> LIST OF TASKS
A) For the trail guide excerpt, say whether each statement agrees with the text, answering yes or no and quoting the deciding words: (i) The Anderson Landing Preserve trail is about 1.5 miles in total. (ii) The rhododendrons at Newberry Hill bloom in late summer. (iii) Hiking the Port Gamble trails costs money.
B) In the trail guide excerpt, rename "Port Gamble" to "Port Ludlow" and give the passage between "That disaster inspired" and "Hood Canal beach.", inclusive.
C) Answer these questions from the trail guide excerpt:
(i) What wildlife does the writer mention seeing or hearing after describing the Port Gamble trail system?
(ii) What kind of beach does the Anderson Landing Preserve trail lead down to?
(iii) Where is Hansville Greenway located?

> DOCUMENT EXTRACT

_ _ _ _ _

That disaster inspired me to write an entire guide to navigating Port Gamble trails so other people wouldn’t make the same mistakes. Download a map before you go. Seriously.
But once you figure out the trail system (or accept that you’ll get slightly lost and that’s fine), it’s fantastic. Quiet, lots of wildlife, enough variety to keep things interesting. I’ve seen deer, heard owls at dusk, been aggressively scolded by crows for crimes I didn’t commit. The forest is mostly second-growth but there are some impressive cedars scattered throughout.
Also it’s free, which matters when you’re trying to hike multiple times a week and parking fees add up.
7. Anderson Landing Preserve
This trail is tucked away near Poulsbo and most people don’t know it exists, which is kind of perfect. It’s short—maybe 1.5 miles total—but drops steeply through forest to a secluded Hood Canal beach.
When I say steep, I mean genuinely steep. I watched someone’s dog basically slide down part of it on their butt last winter, all four legs splayed out like a cartoon. The dog seemed thrilled about it. The owner was less thrilled.
The beach at the bottom is worth the quad-burning hike back up though. Big views across the water, usually pretty quiet even on summer weekends. I’ve had the whole beach to myself on random Tuesday afternoons, which feels like winning the lottery.
Pack a lunch. Bring layers because it gets windy on the water. Plan to stay longer than you think because once you’re down there, the idea of hiking back up is… not appealing.
8. Newberry Hill Heritage Park
Newberry Hill is one of those trails that looks completely unremarkable from the parking area—just a forest road heading into the trees—but surprises you once you get going.
I mostly come here in late May/early June for the rhododendrons. When they’re blooming, sections of the trail are just explosions of pink and purple flowers. It’s honestly kind of absurd how pretty it gets. The rest of the year it’s a solid forest hike with some decent elevation gain and occasional viewpoints if you know where to look.
The trails intersect with private property in a few spots, so pay attention to signs. I may have accidentally continued on what I thought was a trail and ended up in someone’s backyard last year. In my defense, the trail just… kept going? And I was following it? But yeah. Awkward. The homeowner was surprisingly chill about it.
Parking is limited and there aren’t many trail markers, so this one rewards people who like figuring things out as they go. If you need everything clearly signposted, maybe pick a different hike.
9. Hansville Greenway
Hansville Greenway is one of the bigger parks with longer trails in north Kitsap, way up near the tip of the peninsula. It’s a drive to get there—like, a real drive—but if you want longer mileage and fewer people, this is it.

_ _ _ _ _

> GIVEN INFORMATION
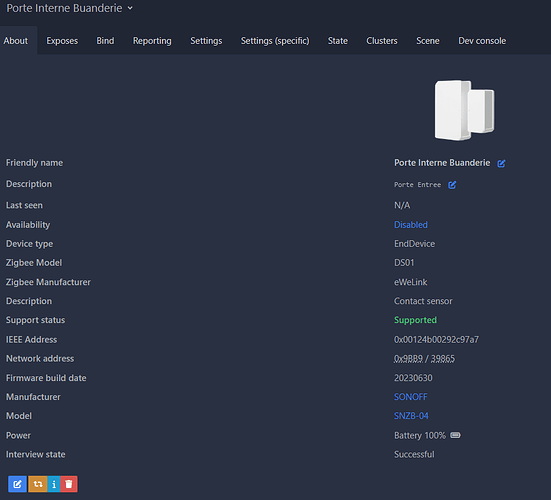551x500 pixels.
Task: Go to the Settings (specific) tab
Action: coord(275,41)
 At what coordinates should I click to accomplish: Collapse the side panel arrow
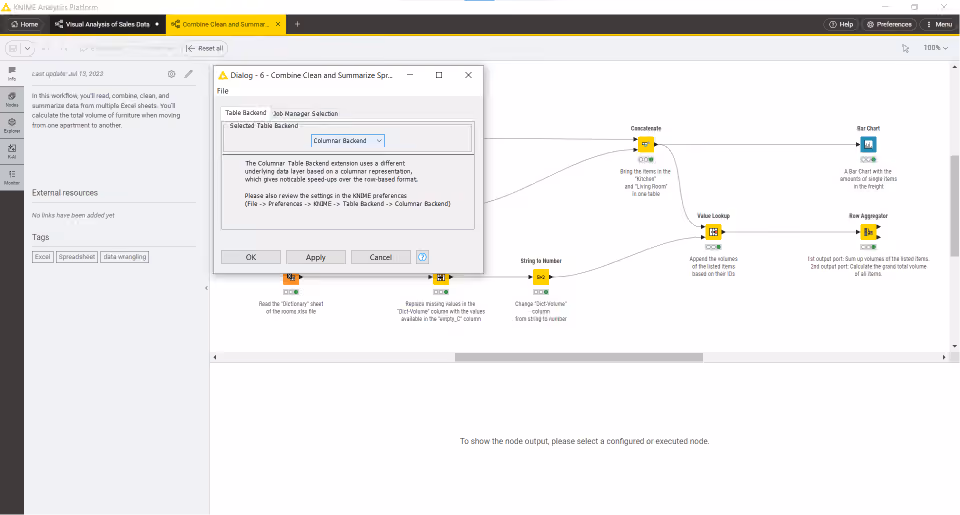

_ _ _ _ _

> SET OF ANSWERS
A)
(i) Yes: "It’s short—maybe 1.5 miles total"
(ii) No: "I mostly come here in late May/early June for the rhododendrons."
(iii) No: "Also it’s free"

B)
That disaster inspired me to write an entire guide to navigating Port Ludlow trails so other people wouldn’t make the same mistakes. Download a map before you go. Seriously.
But once you figure out the trail system (or accept that you’ll get slightly lost and that’s fine), it’s fantastic. Quiet, lots of wildlife, enough variety to keep things interesting. I’ve seen deer, heard owls at dusk, been aggressively scolded by crows for crimes I didn’t commit. The forest is mostly second-growth but there are some impressive cedars scattered throughout.
Also it’s free, which matters when you’re trying to hike multiple times a week and parking fees add up.
7. Anderson Landing Preserve
This trail is tucked away near Poulsbo and most people don’t know it exists, which is kind of perfect. It’s short—maybe 1.5 miles total—but drops steeply through forest to a secluded Hood Canal beach.

C)
(i) Deer, owls at dusk, and crows that scolded the writer.
(ii) A secluded Hood Canal beach.
(iii) In north Kitsap, near the tip of the peninsula.